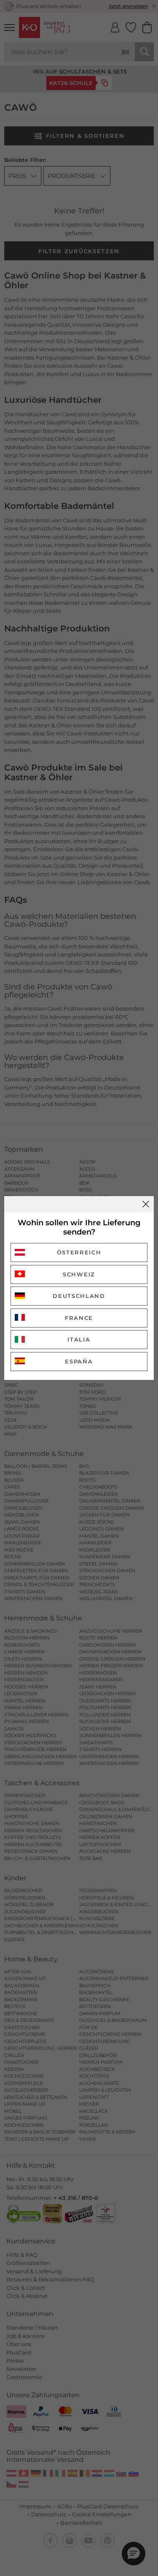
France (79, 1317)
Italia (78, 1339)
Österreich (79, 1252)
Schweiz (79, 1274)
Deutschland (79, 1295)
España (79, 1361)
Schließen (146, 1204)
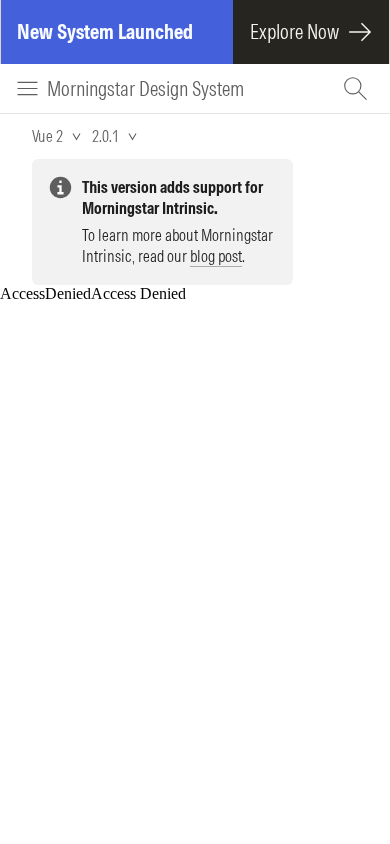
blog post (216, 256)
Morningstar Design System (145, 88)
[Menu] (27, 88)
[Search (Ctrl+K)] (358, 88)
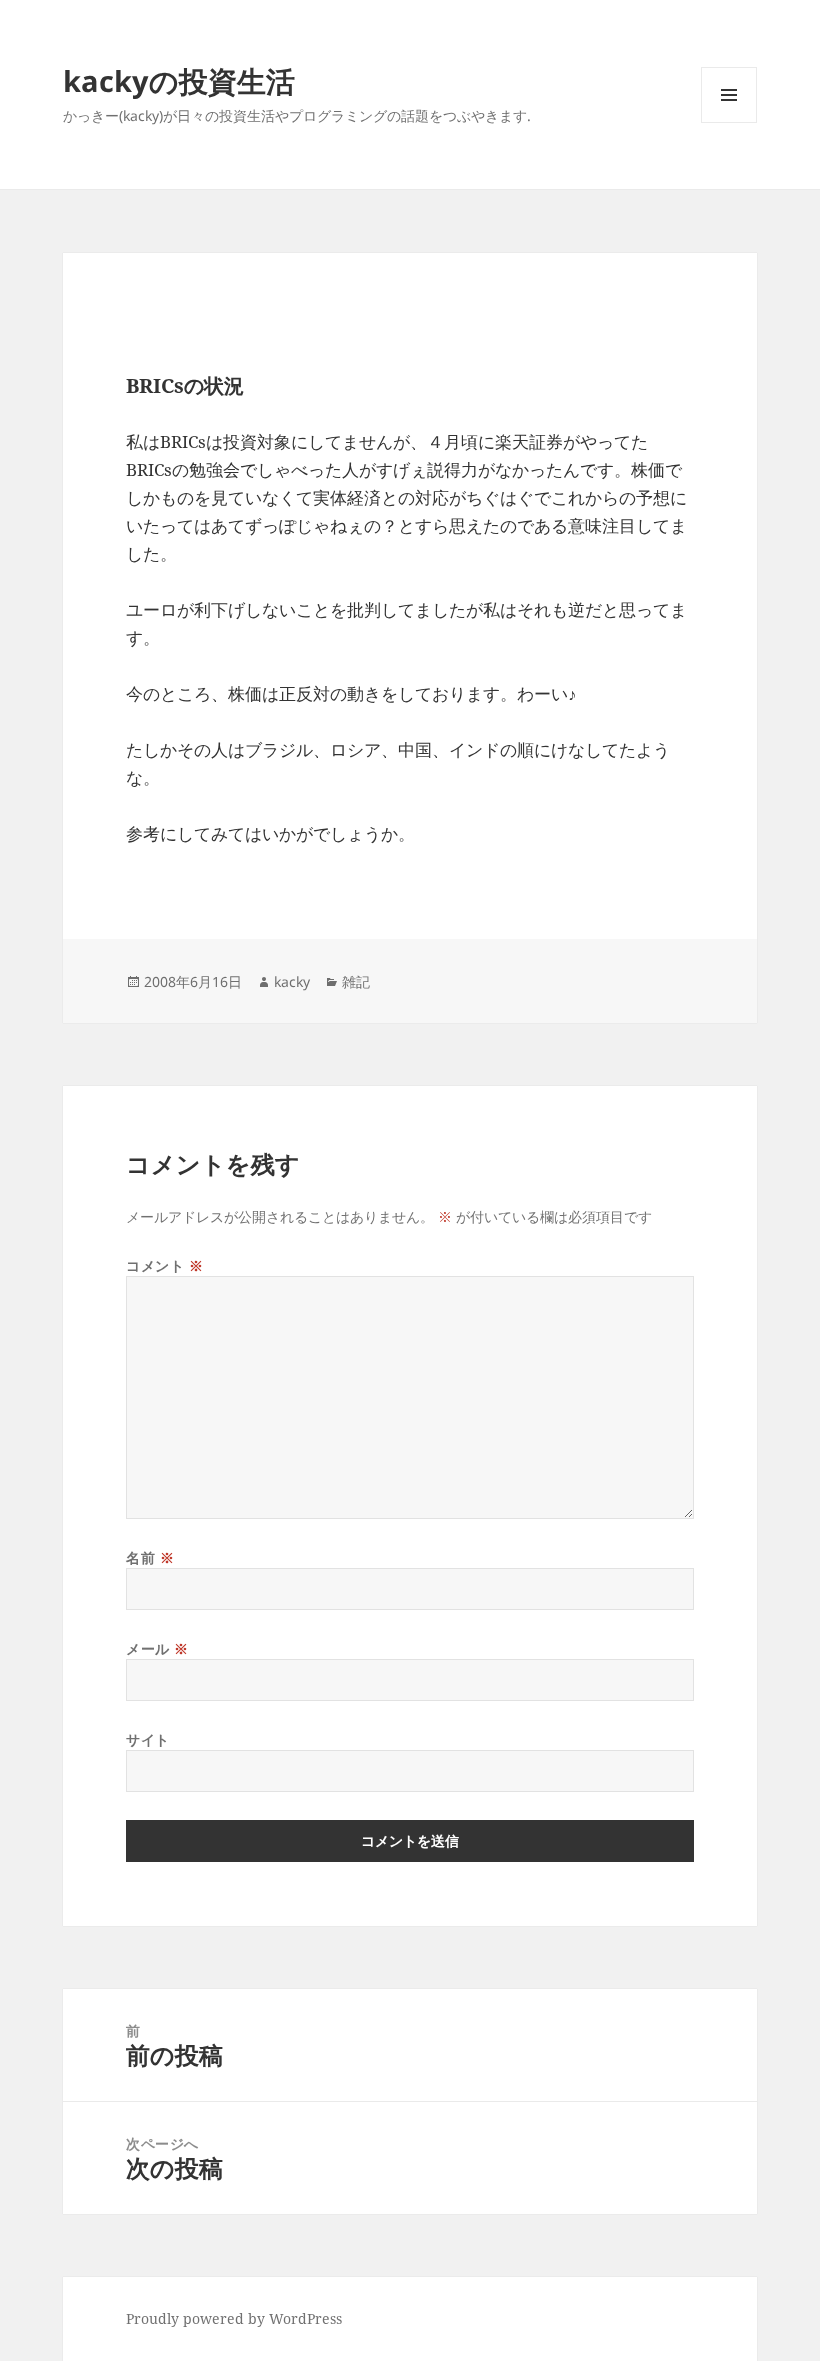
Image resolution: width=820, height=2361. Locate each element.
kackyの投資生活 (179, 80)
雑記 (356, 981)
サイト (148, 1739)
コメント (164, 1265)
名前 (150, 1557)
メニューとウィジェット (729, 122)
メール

◆ Required work ◆
A faithful copy of every record is required, with no pictures included.

◆ Response below ◆
France (79, 1317)
Italia (78, 1339)
Österreich (79, 1252)
Schweiz (79, 1274)
Deutschland (79, 1295)
España (79, 1361)
Schließen (146, 1204)
blog post (216, 256)
Morningstar Design System (145, 88)
[Menu] (27, 88)
[Search (Ctrl+K)] (358, 88)
Image resolution: width=820, height=2361. Locate each element.
kackyの投資生活 (179, 80)
雑記 (356, 981)
サイト (148, 1739)
コメント (164, 1265)
名前 (150, 1557)
メニューとウィジェット (729, 122)
メール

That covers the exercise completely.